_Text segment_

※ ※ ※

A court has put a temporary stop to the European Union’s plan to ban seal imports. It provides a small glimmer of hope that the do-as-I-sayers can’t always get their way.
The national campaign to have municipal governments ban the domestic use of pesticides continues unabated, despite its reliance on political arguments — more accurately, “do as I say” — rather than scientific facts.
In a letter to the editor this week, Gideon Forman, executive director of the Canadian Association of Physicians for the Environment, argues for the prohibition of “toxic lawn products.”
It is a curious phrase. Perhaps the group is aware, but loathe to admit, that not all domestic pesticides are “toxic.”
Of course, this all depends on which science, or which political slant, you’re inclined to believe. Forman urges the public to “trust” his group — they are, after all, doctors.
Anyone who dares point out the many weaknesses in the do-as-I-say-and-ban-pesticides argument will invariably be told, “But doctors support a ban.”
Well, a significant proportion of Canadian doctors also favour increased privatization of the health-care system. Many also support the implementation of user fees when patients visit their family physician. Are the doctors infallible on these issues, too?

※ ※ ※

_Your assignment_
Continue the pesticide-ban editorial from the point where it stops. The lines after the pesticide-ban editorial aren't needed.

_Recorded data_

※ ※ ※

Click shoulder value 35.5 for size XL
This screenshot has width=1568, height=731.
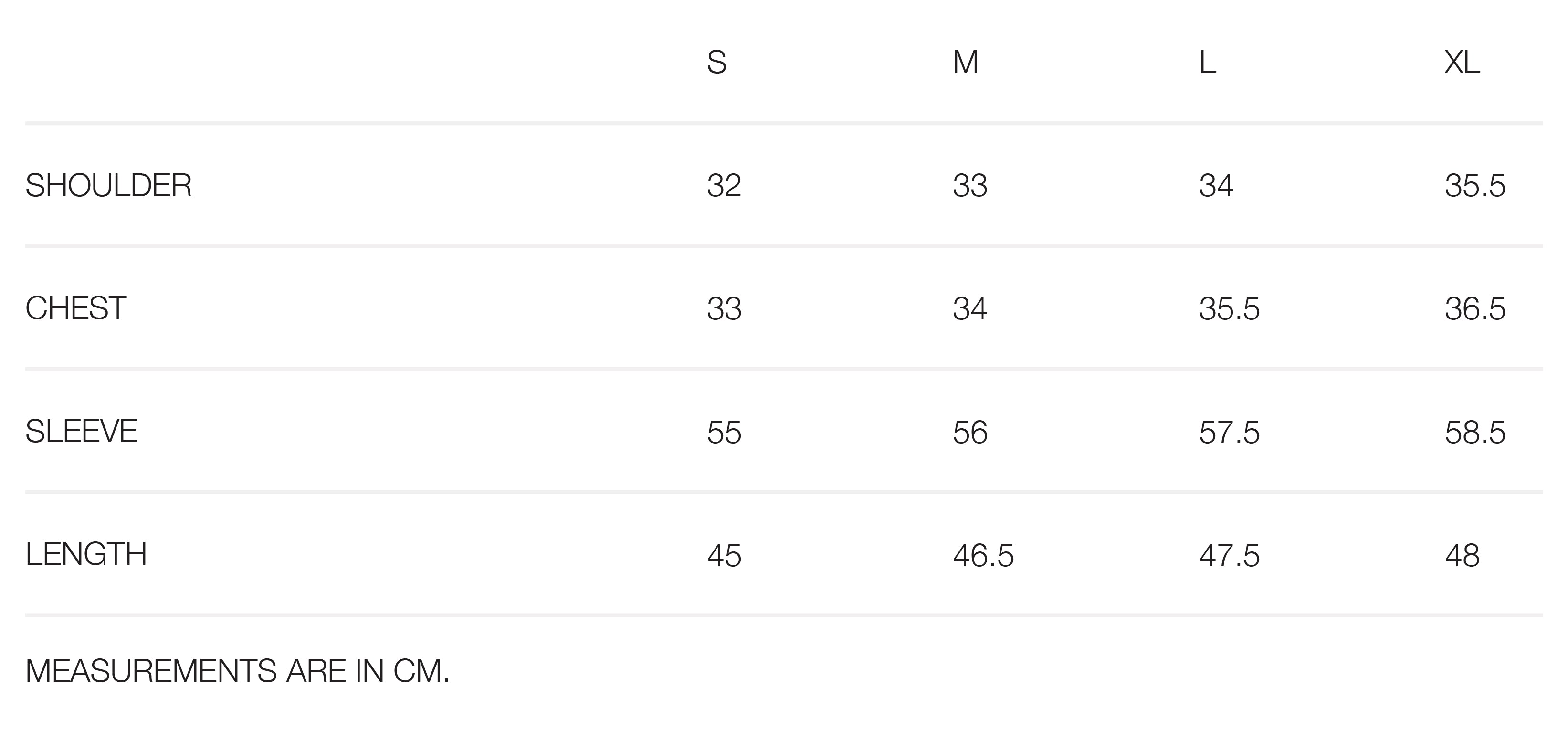pyautogui.click(x=1475, y=186)
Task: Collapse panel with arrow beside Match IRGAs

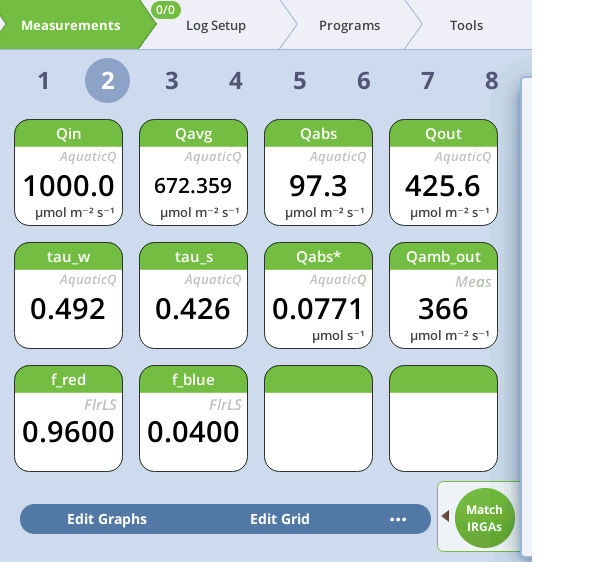Action: pyautogui.click(x=446, y=516)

※ ※ ※

_Output_
You might think the people who run the College of the North Atlantic would be more enlightened about personal liberty and choice.
Not so with city hall. You wouldn’t expect small-town politicians to direct much intellectual power toward issues of choice, freedom and consistency.
St. John’s city council overwhelmingly favours banning pesticides.
This week, the city belatedly recognized the dangers of hogweed, a viciously poisonous plant that has spread across the country. City staff dug up 92 of the plants and buried them at the Robin Hood Bay landfill.
One of city hall’s top officials said that to prevent the dangerous plants from returning, pesticides must be used.
It is fertile ground for irony and hypocrisy.